Algorithm Reference
Machine Learning
Machine Learning
Introduction
QuantConnect supports using machine learning techniques for your trading strategies. In designing a machine learning strategy, you should consider the time required to train your models, so they are ready for use when the market is open. In the following sections, we'll explore how to schedule a model training which receives a longer time allowance, and then how to store the result of your work.
Training Models
The Train
feature allows you to get an increase in computation time to perform your model training for your machine learning strategies. Normally algorithms must perform all necessary work within 10 minutes before returning from the OnData method. With the training features, these limits have been increased to more than 30 minutes to give you time to run your models.

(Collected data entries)
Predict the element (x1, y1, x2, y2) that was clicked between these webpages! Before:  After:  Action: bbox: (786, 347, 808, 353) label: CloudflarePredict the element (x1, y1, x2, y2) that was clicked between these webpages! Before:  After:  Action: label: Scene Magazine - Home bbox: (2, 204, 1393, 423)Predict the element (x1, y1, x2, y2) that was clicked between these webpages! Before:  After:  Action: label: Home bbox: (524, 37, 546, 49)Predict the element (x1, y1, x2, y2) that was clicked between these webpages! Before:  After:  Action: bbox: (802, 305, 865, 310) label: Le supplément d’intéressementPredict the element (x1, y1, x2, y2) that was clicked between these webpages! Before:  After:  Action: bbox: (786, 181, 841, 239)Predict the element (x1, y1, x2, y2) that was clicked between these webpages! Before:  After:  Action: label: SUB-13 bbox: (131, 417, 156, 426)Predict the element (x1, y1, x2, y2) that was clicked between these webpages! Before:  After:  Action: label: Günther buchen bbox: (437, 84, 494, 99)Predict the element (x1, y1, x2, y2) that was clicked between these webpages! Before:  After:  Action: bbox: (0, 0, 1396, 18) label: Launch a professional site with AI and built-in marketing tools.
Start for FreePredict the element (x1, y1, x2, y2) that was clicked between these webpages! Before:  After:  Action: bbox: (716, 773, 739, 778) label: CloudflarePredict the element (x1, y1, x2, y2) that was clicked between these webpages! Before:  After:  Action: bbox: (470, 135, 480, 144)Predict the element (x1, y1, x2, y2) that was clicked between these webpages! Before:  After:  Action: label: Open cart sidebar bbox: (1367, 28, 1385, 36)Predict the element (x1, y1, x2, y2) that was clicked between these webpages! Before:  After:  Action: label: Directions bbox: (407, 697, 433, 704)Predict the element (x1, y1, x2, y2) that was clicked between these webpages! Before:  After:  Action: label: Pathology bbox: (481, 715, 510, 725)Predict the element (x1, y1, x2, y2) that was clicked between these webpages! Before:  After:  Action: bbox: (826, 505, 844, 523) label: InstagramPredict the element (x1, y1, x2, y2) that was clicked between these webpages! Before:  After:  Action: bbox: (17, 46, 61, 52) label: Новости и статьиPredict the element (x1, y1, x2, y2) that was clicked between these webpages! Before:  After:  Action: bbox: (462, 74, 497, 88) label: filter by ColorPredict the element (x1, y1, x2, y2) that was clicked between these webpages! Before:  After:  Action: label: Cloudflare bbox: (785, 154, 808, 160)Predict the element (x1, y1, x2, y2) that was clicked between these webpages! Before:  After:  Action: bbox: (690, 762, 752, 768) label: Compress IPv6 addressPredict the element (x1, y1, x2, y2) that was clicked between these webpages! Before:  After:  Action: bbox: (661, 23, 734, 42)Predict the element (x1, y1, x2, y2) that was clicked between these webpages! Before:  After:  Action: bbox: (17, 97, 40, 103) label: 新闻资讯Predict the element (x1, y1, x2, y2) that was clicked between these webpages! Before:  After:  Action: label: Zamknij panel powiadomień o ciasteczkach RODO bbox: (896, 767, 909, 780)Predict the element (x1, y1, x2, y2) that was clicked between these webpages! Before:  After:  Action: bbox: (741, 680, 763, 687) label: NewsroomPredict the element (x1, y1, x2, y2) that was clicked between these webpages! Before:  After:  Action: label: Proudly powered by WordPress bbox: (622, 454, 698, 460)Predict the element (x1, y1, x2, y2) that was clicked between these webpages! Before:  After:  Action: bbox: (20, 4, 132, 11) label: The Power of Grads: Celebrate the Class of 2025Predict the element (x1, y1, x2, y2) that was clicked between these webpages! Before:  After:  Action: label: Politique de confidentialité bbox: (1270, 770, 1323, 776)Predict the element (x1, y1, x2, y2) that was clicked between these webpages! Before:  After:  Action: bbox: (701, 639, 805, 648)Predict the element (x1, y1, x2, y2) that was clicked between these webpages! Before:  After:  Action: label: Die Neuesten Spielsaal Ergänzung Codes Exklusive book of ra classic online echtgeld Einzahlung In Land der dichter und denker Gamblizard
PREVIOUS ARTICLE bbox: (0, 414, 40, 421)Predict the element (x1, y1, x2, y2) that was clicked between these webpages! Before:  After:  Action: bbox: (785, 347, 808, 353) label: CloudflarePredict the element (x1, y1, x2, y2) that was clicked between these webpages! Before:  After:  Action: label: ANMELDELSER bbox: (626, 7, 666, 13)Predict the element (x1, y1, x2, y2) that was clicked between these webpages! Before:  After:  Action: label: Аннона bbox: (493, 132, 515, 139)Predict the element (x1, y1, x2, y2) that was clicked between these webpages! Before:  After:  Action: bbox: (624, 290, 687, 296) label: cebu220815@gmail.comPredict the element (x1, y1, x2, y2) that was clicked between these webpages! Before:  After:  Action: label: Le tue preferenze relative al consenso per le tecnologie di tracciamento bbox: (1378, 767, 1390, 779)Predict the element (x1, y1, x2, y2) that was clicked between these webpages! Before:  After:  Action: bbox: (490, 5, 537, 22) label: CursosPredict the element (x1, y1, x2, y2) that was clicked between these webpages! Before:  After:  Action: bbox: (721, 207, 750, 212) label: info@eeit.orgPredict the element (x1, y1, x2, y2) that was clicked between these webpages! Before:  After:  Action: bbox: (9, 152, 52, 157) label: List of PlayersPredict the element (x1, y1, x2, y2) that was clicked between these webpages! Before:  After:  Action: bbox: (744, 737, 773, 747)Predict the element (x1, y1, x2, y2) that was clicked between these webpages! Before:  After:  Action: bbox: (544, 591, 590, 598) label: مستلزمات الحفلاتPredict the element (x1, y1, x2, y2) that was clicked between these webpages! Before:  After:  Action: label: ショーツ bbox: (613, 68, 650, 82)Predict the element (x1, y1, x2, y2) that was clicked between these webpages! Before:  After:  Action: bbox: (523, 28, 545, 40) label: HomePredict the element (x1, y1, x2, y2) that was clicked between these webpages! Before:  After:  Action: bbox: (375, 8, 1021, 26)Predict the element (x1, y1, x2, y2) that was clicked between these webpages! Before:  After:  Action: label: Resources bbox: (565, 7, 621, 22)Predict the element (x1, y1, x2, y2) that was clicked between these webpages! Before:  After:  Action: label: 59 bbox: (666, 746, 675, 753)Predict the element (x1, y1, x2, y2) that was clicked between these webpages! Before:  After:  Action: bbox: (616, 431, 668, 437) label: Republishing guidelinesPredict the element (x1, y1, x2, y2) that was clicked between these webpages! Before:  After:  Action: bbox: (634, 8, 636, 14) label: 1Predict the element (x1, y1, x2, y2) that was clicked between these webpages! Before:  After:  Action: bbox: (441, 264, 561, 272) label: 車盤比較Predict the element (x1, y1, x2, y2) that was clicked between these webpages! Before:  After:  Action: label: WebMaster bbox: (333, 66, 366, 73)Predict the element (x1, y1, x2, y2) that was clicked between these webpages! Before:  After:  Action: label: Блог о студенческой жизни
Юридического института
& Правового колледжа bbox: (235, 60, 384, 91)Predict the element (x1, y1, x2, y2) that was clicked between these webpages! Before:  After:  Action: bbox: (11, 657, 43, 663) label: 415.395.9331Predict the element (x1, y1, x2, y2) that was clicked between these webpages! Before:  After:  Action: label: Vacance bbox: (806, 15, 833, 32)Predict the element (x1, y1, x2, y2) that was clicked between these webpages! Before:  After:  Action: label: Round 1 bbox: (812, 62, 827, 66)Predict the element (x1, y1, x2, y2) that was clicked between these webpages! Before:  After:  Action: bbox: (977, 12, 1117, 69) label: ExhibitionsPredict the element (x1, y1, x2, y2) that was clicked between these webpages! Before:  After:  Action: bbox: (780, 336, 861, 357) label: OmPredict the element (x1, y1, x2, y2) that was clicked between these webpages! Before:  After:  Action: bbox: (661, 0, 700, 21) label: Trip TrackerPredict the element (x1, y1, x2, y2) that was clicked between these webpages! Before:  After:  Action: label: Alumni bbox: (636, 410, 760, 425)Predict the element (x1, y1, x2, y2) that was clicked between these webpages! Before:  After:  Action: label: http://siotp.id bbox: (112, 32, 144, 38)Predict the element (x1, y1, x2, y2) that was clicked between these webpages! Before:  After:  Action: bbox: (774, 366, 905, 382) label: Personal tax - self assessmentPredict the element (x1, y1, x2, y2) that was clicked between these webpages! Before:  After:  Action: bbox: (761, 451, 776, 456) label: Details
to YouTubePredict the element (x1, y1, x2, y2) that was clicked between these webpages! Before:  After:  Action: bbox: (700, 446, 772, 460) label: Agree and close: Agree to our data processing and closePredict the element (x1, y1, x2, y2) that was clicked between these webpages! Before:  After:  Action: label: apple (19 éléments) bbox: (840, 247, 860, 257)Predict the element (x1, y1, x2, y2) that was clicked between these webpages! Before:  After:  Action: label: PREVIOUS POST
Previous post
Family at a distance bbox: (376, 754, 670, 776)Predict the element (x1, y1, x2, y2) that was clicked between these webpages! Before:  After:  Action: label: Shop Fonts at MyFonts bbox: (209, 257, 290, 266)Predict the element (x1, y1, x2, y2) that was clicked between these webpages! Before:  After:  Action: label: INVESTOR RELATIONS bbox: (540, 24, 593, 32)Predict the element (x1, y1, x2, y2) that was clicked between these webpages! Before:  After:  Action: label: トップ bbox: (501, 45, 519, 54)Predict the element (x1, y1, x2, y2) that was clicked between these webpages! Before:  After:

> WHAT IS EXPECTED
Reproduce the QuantConnect machine learning text in full, word for word.

> COMPLETE ANSWER
Algorithm Reference
Machine Learning
Machine Learning
Introduction
QuantConnect supports using machine learning techniques for your trading strategies. In designing a machine learning strategy, you should consider the time required to train your models, so they are ready for use when the market is open. In the following sections, we'll explore how to schedule a model training which receives a longer time allowance, and then how to store the result of your work.
Training Models
The Train
feature allows you to get an increase in computation time to perform your model training for your machine learning strategies. Normally algorithms must perform all necessary work within 10 minutes before returning from the OnData method. With the training features, these limits have been increased to more than 30 minutes to give you time to run your models.